Technology + Local Food? Let’s do it!
By Whit Whitmire - 02.05.14
A primary perk of doing your own thing is the freedom it provides for showing some love to causes outside the specific operations of your business. So in that spirit, I’d like to introduce you to a little somethin' called Code for Atlanta (@codeforatlanta) — Atlanta’s exciting selection as one of just ten cities across the nation chosen to participate in Code for America’s 2014 Fellowship program.
What is Code for America, you ask? Well, in a nutshell, it’s a national non-profit that seeks to achieve innovation and civic engagement by facilitating effective collaboration between governments and their people. Specifically, they promote the use of today’s technology as the preferred means of realizing these objectives. One of the ways they do this is through their Fellowship Program, where they deploy a flock of expert “fellows” (aka true masters of innovation) to each selected city for an 11-month foray into the trenches of local government and civic issues.
Atlanta’s team of Fellows is a motley crew of three tech genius-types, and we couldn’t be more happy to have them! Allow me to introduce Tiffani Bell (@tiffani...how’d she get that handle y’all?!), a web-developing entrepreneur from Fayetteville, NC; Andrea “Andi” Hansen (@vis_sys), a San Fran-based visualization specialist and genuine jill-of-all-trades; and Mr. Sam Hashemi (@oksamuel), a former NASA man here to rocket our city into civic stardom. “Will Code for Peaches” is their slogan, and you can follow them through the Code for Atlanta page on Facebook, individually and as @codeforatlanta on Twitter, on Instagram as @willcodeforpeaches, and on Tumblr at www.willcodeforpeaches.tumblr.com.
So, what in the Sam Hill does this have to do with Locurean and local food and drink at all? Here’s the connection:
After participating in Govathon, Atlanta’s City-sponsored “hackathon,” in November, I started looking for ways to get a bit more involved in our city’s progress. As a result, despite my embarrassingly-low level of technological know-how, I volunteered to be part of the Code for Atlanta “brigade” to support the upcoming fellowship in the ways I could. My involvement is manifest in my very minor, but hopefully impactful, role as a member of the social media team. I’ll support the program through awareness and general outreach, and I welcome your help in my efforts!
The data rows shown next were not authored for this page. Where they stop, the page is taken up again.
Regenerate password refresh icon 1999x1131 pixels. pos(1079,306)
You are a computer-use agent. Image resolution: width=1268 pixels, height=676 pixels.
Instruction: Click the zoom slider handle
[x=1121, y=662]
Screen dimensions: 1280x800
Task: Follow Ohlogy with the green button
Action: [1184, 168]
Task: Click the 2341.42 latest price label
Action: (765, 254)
But now, finally, it’s time to bring it back to food, my friends! In my opinion, the presence of Code for America’s Fellowship program in Atlanta presents a unique opportunity to bring some of our city’s civic, food-related issues to the forefront. Whether the issue is food equity in general, nutrition in local schools, or raising public awareness of the food and health-related programs that already exist, the application of innovative technology and tools could be a true catalyst for change in our community.
While the Farm Bill passed on Tuesday by the Senate includes some lauded “wins” for food and ag, it also raises some new issues that call for even more community support. Namely, the staggering cuts to SNAP (Supplemental Nutrition Assistance Program...think food stamps). While increased TEFAP (The Emergency Food Assistance Program) funding helps mitigate their impact to a certain degree, the cuts still mean support is more important than ever for local and regional food banks, as well as the existing sources of healthy, local food for both current SNAP benefit recipients and the lesser number of people that will see their benefits continue after the cuts are made.
Many people are unaware that a notable, continuously-growing number of farmers’ markets are licensed to accept SNAP benefits as payment. The USDA’s Food and Nutrition Service website even provides a surprisingly accessible list of these SNAP-friendly markets nationwide. The list, available for download, cites a total of 72 for the entire State of Georgia, 13 of which are located within Atlanta, plus many more close to the general Metro Area.
I can’t help but suspect that there’s a way we could incorporate technology into an innovative tool for one, some, or even all of the City’s issues concerning well-being and health as it relates to food.
From their general solicitation for suggestions, and through my conversations with them, the Code for America fellows articulated the fact that, unlike the situation in some other selected cities, Atlanta’s objectives for the program were more exploratory in nature, with a less-specific set of directives to address. While more particulars are surely involved, the City’s apparent open-mindedness in hearing from these experts presents an opportunity to suggest some issues of our own. Of course I can’t guarantee an impact, and I’m just here to support the program how I can, but if any community is capable of enacting positive change, I feel certain it’s the folks in Food and Beverage!
I invite you to join me in support of all three fellows and Code for America through active conversation to make our city a better place, and hey...if local food and tech can meet along the way, let’s do it!